Thursday, March 1, 2012

The Blood in the Rainbow



After everything was done I wasn't sure what to do with the last piece of paper in the whole wide world.

So I began to write this.

But I didn't know what I wanted to write
So I started writing about how I used up every last sheet of paper.

A blank canvas.
It's how everything starts.

And I wasn't sure what to put on that either...
So I tucked my knees so deep into my body
And went to the corner and painted everything I could get my hands on:
Red.
Red because it’s the first color of the rainbow.
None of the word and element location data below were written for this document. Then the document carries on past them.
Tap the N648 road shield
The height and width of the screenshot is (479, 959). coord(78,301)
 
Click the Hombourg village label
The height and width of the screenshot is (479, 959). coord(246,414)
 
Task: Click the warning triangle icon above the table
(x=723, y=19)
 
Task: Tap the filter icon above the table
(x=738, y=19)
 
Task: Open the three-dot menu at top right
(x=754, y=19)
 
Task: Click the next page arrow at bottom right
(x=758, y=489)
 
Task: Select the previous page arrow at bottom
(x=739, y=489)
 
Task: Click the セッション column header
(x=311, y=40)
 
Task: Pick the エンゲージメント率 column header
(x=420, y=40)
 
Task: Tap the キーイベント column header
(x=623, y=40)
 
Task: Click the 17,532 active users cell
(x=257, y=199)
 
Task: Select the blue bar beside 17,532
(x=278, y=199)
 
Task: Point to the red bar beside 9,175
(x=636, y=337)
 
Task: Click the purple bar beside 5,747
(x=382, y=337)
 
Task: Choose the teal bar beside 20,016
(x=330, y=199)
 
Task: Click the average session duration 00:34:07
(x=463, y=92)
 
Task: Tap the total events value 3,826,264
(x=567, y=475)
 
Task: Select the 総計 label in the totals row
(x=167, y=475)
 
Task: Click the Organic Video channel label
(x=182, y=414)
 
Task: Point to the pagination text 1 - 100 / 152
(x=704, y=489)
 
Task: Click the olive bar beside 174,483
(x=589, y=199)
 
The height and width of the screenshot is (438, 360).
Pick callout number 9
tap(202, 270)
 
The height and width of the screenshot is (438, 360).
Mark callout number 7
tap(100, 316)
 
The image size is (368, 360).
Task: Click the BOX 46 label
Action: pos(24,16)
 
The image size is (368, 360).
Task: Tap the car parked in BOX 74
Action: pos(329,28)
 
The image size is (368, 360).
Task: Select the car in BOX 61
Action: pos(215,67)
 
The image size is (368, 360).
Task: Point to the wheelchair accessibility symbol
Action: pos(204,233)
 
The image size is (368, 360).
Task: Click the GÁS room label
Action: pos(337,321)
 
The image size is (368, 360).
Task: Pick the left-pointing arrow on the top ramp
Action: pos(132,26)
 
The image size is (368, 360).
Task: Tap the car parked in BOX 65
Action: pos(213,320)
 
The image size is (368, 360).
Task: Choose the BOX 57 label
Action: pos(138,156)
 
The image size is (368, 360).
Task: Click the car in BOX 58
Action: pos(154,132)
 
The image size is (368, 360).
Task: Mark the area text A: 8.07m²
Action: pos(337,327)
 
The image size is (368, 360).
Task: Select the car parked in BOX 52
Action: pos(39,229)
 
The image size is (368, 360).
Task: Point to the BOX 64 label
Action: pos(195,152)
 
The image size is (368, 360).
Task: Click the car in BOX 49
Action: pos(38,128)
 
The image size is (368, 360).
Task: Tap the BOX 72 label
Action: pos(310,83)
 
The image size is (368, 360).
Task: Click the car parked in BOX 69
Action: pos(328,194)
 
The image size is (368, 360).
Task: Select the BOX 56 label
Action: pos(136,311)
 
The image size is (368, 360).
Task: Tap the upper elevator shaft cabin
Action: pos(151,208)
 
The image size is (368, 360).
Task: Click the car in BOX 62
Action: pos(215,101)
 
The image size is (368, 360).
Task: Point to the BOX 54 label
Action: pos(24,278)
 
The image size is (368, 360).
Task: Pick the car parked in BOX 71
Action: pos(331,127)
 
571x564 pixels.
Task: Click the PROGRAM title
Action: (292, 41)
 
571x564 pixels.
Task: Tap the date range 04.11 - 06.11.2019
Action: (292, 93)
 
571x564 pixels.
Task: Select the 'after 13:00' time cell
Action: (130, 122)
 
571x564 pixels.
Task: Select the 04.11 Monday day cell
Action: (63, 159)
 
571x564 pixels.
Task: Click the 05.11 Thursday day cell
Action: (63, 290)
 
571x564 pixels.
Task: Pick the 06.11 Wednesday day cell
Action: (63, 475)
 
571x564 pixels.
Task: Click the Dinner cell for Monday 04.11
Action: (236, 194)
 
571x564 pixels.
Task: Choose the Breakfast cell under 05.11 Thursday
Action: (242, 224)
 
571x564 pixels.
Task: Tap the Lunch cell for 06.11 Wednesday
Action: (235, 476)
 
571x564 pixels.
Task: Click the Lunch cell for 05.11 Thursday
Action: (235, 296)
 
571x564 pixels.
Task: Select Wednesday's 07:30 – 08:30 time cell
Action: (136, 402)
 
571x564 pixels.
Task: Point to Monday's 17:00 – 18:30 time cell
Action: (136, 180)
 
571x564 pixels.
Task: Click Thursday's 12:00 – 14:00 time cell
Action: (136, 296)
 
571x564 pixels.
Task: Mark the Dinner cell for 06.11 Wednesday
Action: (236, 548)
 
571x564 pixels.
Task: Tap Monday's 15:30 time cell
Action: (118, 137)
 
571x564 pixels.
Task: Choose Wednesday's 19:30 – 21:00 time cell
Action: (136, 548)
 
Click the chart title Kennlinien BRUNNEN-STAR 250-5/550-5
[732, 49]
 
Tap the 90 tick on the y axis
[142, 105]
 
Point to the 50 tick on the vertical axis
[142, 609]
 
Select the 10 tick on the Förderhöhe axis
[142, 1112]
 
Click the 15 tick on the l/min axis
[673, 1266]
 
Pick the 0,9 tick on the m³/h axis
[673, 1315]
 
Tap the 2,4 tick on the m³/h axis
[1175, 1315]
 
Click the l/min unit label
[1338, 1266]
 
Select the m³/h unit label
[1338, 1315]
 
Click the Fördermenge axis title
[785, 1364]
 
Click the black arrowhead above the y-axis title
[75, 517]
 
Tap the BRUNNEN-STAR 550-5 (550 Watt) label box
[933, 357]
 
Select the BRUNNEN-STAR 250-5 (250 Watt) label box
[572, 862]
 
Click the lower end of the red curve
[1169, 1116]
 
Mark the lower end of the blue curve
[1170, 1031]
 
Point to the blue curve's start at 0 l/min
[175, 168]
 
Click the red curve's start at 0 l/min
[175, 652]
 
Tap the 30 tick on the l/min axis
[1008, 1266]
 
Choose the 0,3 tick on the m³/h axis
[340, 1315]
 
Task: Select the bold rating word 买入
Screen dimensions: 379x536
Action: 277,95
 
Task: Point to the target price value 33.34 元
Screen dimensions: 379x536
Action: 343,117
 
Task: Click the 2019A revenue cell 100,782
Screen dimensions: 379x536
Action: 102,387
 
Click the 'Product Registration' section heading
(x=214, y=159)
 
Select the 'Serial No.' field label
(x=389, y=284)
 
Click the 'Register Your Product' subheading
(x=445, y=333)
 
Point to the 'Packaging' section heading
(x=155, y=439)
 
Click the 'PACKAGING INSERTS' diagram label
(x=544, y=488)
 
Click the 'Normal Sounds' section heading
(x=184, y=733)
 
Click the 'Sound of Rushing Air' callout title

And what is left besides the rainbow when black and white takes everything?

Red walls
Red cups
Red dresses
Red faces
Red
Canvas.

And when I ran out of red, I began to etch in everything that wasn't destroyed in:
Cream.
Cream because it reminded me of the folds below my belly-button,
and how much I wanted to straighten out the crinkles in the skin but I couldn't because I’m just a girl who goes into the corner and tucks her knees in so tight to her body she begins to paint her world red and cream.

Cream ceiling.
Cream floor.
Cream lights.
Cream
Canvas edges.

And then, when I ran out of cream I began to outline my work in green,
Because it was the last hue in my eyes
before I started shedding blue tears and black mascara.
Green because it was the color of the grass next to the other side that was shriveled up like a vein.
Green because it was the last color the rainbow bleeds before Black and White took that from me too.
And I tasted the rainbows blood as it fell from the grey clouds.
And it melted on my lips as if it belonged there.

The truth? The truth is that I painted everything red because it was the first color to bleed from the rainbow, and I wanted to bleed rainbows that I drain mine onto every last paper in the world.
But my veins were too small to fit all the goodness of a rainbow in them.
But I kept trying.

So with the last piece of paper in the whole wide world,
I wanted to write this.
Not because I'm sorry for what I did.
Because I wrote this in my rainbow blood.